■ Work to complete ■
Below are some entries. Reproduce them word for word.

■ Stored records ■
§
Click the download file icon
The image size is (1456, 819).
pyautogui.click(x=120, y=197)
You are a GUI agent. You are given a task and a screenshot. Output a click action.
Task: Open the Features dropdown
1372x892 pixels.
§
■ Finished task ■
Click the download file icon
The image size is (1456, 819).
pyautogui.click(x=120, y=197)
You are a GUI agent. You are given a task and a screenshot. Output a click action.
Task: Open the Features dropdown
1372x892 pixels.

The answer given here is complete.